Rachel stood, panting and tugging at Gladys’s arms as she tried to hold her back. She could feel the burning from her cuts beginning and a hot trickling sensation down her right cheek, but
she couldn’t care less. She stared triumphantly at Irene, who was scratched all over her face, her hair dishevelled and a bleeding cut over her left eyebrow. None of her own pain mattered in
the slightest – she was full of a delicious, swelling ecstasy, of having let all the tension erupt out of her. To make it even more satisfying, she knew she was in the right – so sod
Irene!
‘You’re a stupid cow, Irene!’ she bellowed as Gladys hauled her back towards the house. ‘You’ll get your daughter back when she wakes up and not before!’
‘I should’ve thought you’d’ve had more sense,’ Gladys said, back inside. ‘Look at the state of you! But by God, that one’s had it coming to
her.’
Nothing seemed to shatter Rachel’s momentary, carefree mood. She peered in the glass on the wall. Her hair was wild as a madwoman’s and her gaunt cheeks were smeared with blood from
cuts and punches. ‘God – what a mess!’ she said, but then found herself laughing at the sight, unable to stop, until tears ran down her cheeks.
Gladys was buttoning her coat. ‘I’m going out,’ she said, with a disdainful sniff, ‘to get
your husband
his medicine. And by the time I get back I
should’ve thought you’d have pulled yourself together.’
‘Danny –’ Rachel shook him awake. ‘Here – Auntie’s got this for you. You’d better take some.’
Danny opened his eyes, utterly bewildered for a moment. He was still feverish but seemed calmer.
‘You haven’t been sick again?’ she asked.
‘No –’ He accepted the water she was holding out to him. ‘I think it’s stopped.’ He peered blearily at her. ‘What the hell’s happened to
you?’
‘Irene,’ she said, measuring out the medicine for him. ‘We had a bit of a barney.’ She sank down onto the edge of the bed. ‘Here – open wide.’
‘I was dreaming I was back there again,’ Danny said, lying back, exhausted. He sounded vulnerable, almost tearful. ‘It’s being sick, like this – just the same. I
had to keep walking along that road . . . So hot . . . Dust . . . Never felt so bad before . . .’ He was drifting off to sleep again. Rachel leaned over and kissed his cheek.
She crept out of the room and down to the one below, where she found Evie lying in the bed, looking around her.
‘Hello, bab,’ she said. The little girl brought out a special tenderness in her. Rachel had never felt that her own mother liked or wanted her and for Evie it was even worse.
Evie sat up. ‘Po,’ she said.
‘Come on then.’ Rachel sat her on the pot to relieve herself. ‘We need to take you back to your mom,’ she told her as Evie looked up at her. ‘Would you like a piece
first?’
The little girl nodded. Rachel led her down to sit at the table, near Tommy who was in his chair. Mo had fixed a wooden tray across it for him to play with things on and he was fiddling with
some tin soldiers Gladys had bought him at the market. He brightened up at the sight of Evie and made his noises of welcome.
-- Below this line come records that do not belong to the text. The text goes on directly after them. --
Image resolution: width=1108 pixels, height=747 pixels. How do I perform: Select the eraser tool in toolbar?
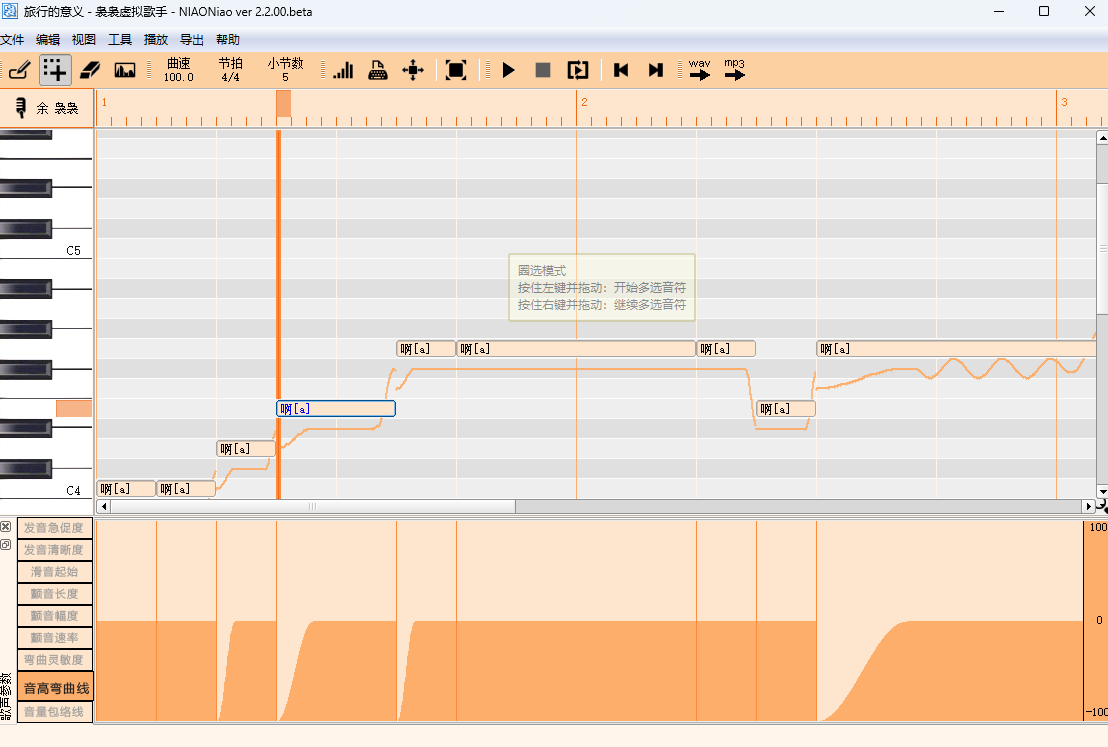tap(90, 70)
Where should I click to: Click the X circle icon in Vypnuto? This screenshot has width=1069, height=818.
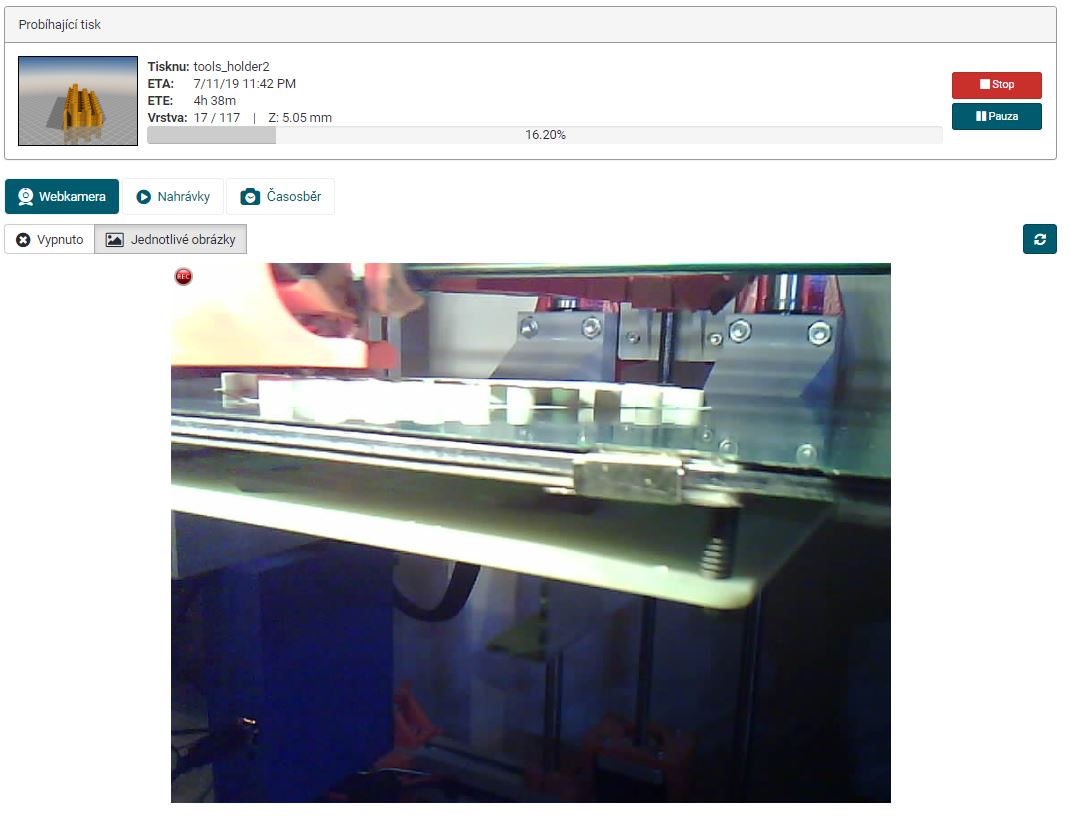pyautogui.click(x=24, y=240)
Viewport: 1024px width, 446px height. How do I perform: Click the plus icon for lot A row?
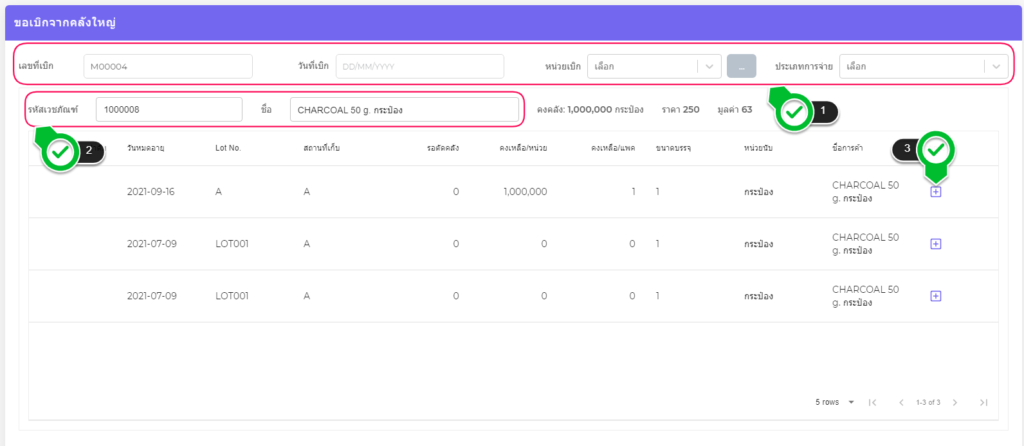(x=936, y=191)
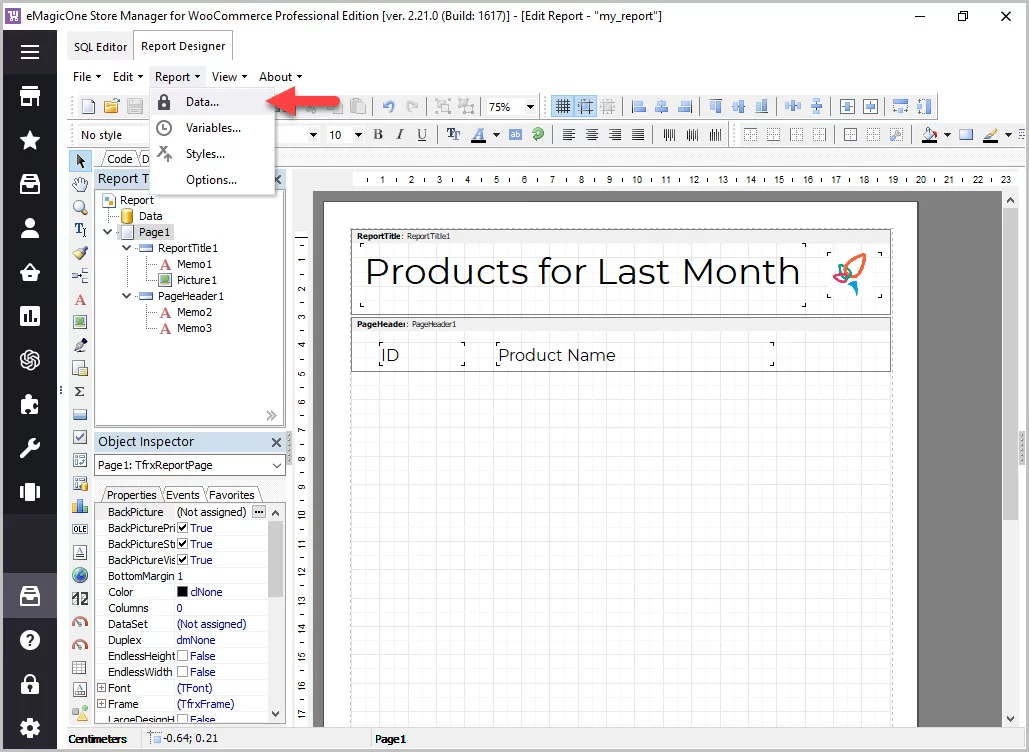Uncheck the BackPictureVisible property checkbox
This screenshot has height=752, width=1029.
[x=183, y=560]
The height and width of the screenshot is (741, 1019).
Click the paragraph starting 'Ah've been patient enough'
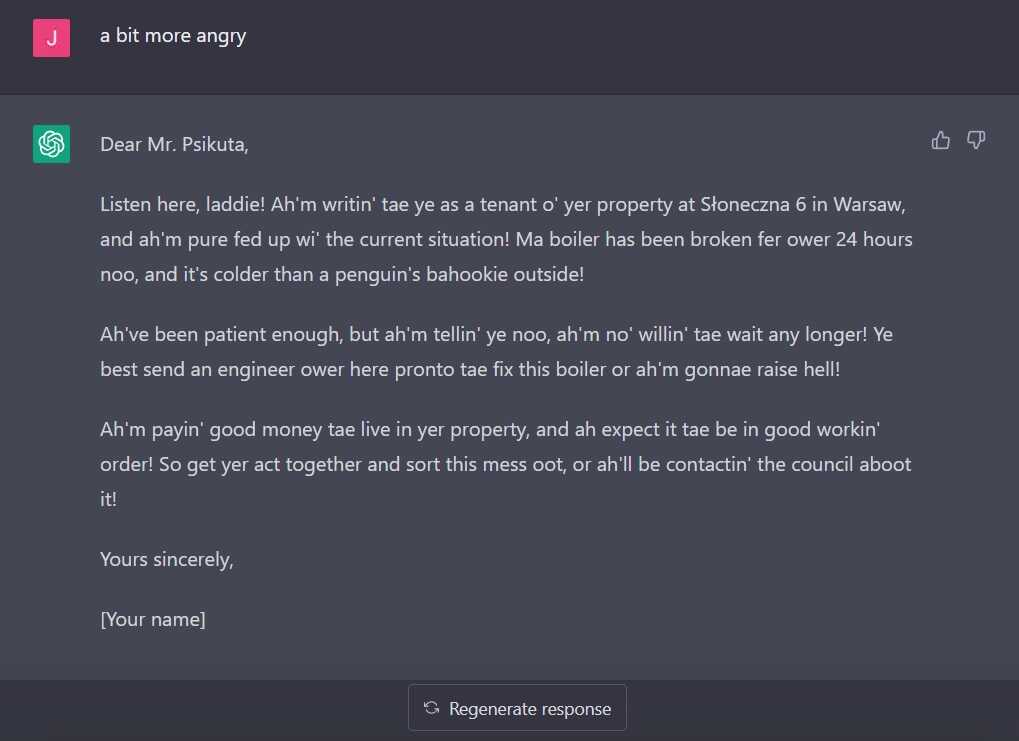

He loved having other children around. Rachel cut her a piece of bread
and scraped margarine over it.
‘Here you are – get that down you.’ And then we’d better go and face the music again, she thought, full of dread now that she had calmed down.
Holding Evie by the hand, she knocked at Irene’s house. Irene came to the door, her own face dotted with angry red welts and scratches, though she had tidied up her hair. With
satisfaction, Rachel noticed that Irene looked worse than she did. She wondered if Irene would start on her again, but suddenly she was all wheedling charm.